Aun así, o quizá a causa de ello, en la tentación intelectual de
canonizar las sagradas escrituras
autorales el calificativo de genio viviente del cine contemporáneo en ningún
momento se le ha cuestionado.
El filme con el cual Angelopoulos se granjeara la Palma de Oro en Cannes´98
adopta no más comenzar un parsimonioso tono contemplativo, de mirada reflexiva
sobre la actitud de un ser humano al borde de la muerte: Alexander, veterano
escritor marcado por una enfermedad terminal que efectúa un postrer viaje de 24
horas, acompañado por obra del azar de un niño albanés refugiado en Grecia. En
dicho periplo se alternan en la mente de este hombre períodos de fabulación
imaginativa con otros de vívidos recuerdos reales que lo retrotraen a
diferentes etapas de una vida para ayudarlo a establecer un balance existencial
de lo que ésta fue en tanto resultado humano, más que intelectual: convergencia
de planos de hecho ya común en la obra conjunta del director de Paisaje en la niebla con el guionista
italiano Tonino Guerra, el mismo libretista de Fellini - quien comenzó una
relación de trabajo con el griego hace décadas-, como lo es dentro de su
ejecutoria total el concepto del viaje cual válvula de escape de cosmogonías
filosóficas, lucubraciones, miedos, dudas.

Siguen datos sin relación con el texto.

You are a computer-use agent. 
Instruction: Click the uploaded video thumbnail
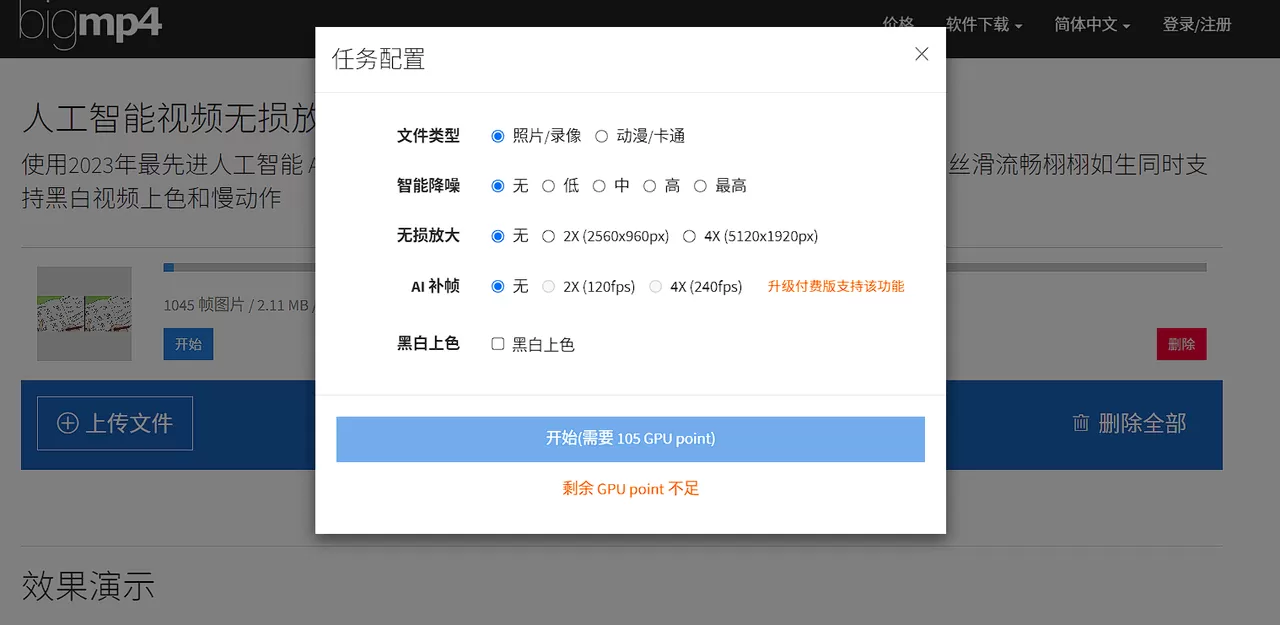pyautogui.click(x=84, y=313)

Nada como la cercanía del final para descifrar de un modo
más inteligente los motivos de los yerros, todo hace indicar reflexiona un
personaje central que se formula interrogantes del siguiente talante: ¿Por qué
no supimos amar¿, ¿por qué debemos podrirnos, desgarradoramente divididos entre
el amor y el deseo¿. Alexander pasa la cuenta a sí, a su pasado y presente,
pero también en cierto modo a los de su país, preocupación que casi es
imposible falte en los opus angelopoulanos,
si bien proyecta su mirada indagatoria sobre el futuro de esa nación y de
Europa toda a partir de las formas en que se manifestará el fenómeno
migratorio, el que pone pie en escena por conducto del personaje del niño
extranjero. Con Alexander, parece sugerirnos Theo, se va una generación que ya
constituía probablemente el último eslabón de esa Grecia postbélica
demográfica, étnicamente compacta y ahora sometida en tal sentido a un
progresivo proceso de atomización del cual -las ideas se asocian al leer a
Angelopoulos y los hechos lo
confirman-, ya ninguna región occidental
escapará.
A semejanza del Spyros de El apicultor (un inmenso Mastroianni
aquel), el Alexander de La eternidad y un
día (un notablemente sólido, lúcidamente eficaz Bruno Ganz), es un hombre
maduro que ha tomado algunas decisiones comprensibles y otras que ni él mismo
entiende su razón. Razones que no se explican aquí, como tampoco son resueltas
en otros filmes de Angelopoulos; lo que sí parece interpretarse mejor ahora
tras apreciar este largometraje es la visión oscura que comparten tales piezas
cinematográficas, donde el tema-obsesión de la muerte y la desolación no dejan
de merodear. Al director jamás se le olvidó la cara puesta por su madre al
contemplar el cadáver de su padre en la guerra civil, detalle que incluso se
encargó de reproducir en su cinta The
weeping meadow; a punto de
comenzar el rodaje de La eternidad…
sufrió otras dos pérdidas sensibles para él. El impacto que ello le produjo
queda irremisiblemente remarcado a través del drama que engendra a estas
imágenes impregnadas de un lánguido hálito otoñal de fin de ciclo, no obstante
casi sublimes en la majestad visual de la estética peculiarísima de un hombre
cuyas películas son tan inconfundibles como los lienzos de esos grandes
retratistas con quienes comparte el hado, don o capacidad milagrosa de
volcarnos hacia fuera del lienzo corazón, vísceras, emociones y horrores de los
retratados.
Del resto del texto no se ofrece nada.